I am currently trying to create a perl script that uses LibXML to process data in an SVG font.
In an SVG font, each character is defined as a glyph element with an unicode attribute that defines its unicode address in the form of a unicode entity; like so:
<glyph unicode=" " />
Part of want I want to do is take the value of each glyph element's unicode attribute and process it like a string. However, when I use Element->getAttribute('unicode'); against a glyph node, it returns a "wide character" that displays as a placeholder rectangle, leading me to believe that it expands the unicode entity into a unicode character and returns that.
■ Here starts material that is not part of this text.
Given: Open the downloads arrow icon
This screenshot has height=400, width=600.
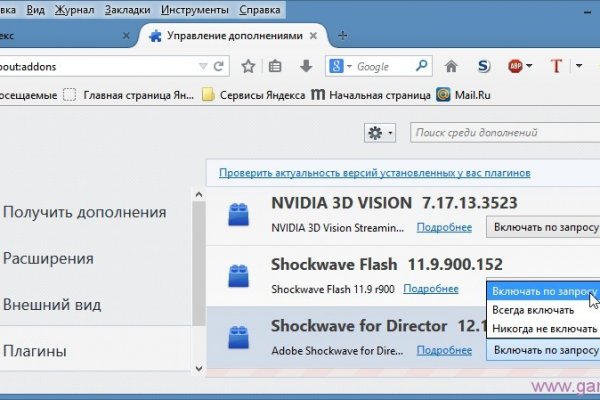Looking at the screenshot, I should (305, 67).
When I create my parser, I set expand_entities to 0, so I am not sure what else I could do to prevent this. I am rather new with XML processing, so I'm not sure I actually understand what's going on or if this is even supposed to be preventable.
Here is a code sample:
use utf8;
use open ':std', ':encoding(UTF-8)';
use strict;
use warnings;
use XML::LibXML;
$XML::LibXML::skipXMLDeclaration = 1;
my $xmlFile = $ARGV[0];
my $parser = XML::LibXML->new();
$parser->load_ext_dtd(0);
$parser->validation(0);
$parser->no_network(1);
$parser->recover(1);
$parser->expand_entities(0);
my $xmlDom = $parser->load_xml(location => $xmlFile);
my $xmlDomSvg = XML::LibXML::XPathContext->new();
$xmlDomSvg->registerNs('svg', 'http://www.w3.org/2000/svg');
foreach my $myGlyph ($xmlDomSvg->findnodes('/svg:svg/svg:defs/svg:font/svg:glyph', $xmlDom))
{
my $myGlyphCode = $myGlyph->getAttribute('unicode');
print $myGlyphCode . "\n";
}
Note: If I run print $myGlyph->toString();, the unicode entity in the output is not expanded, hence why I'm concluding that the expansion is happening in the getAttribute method.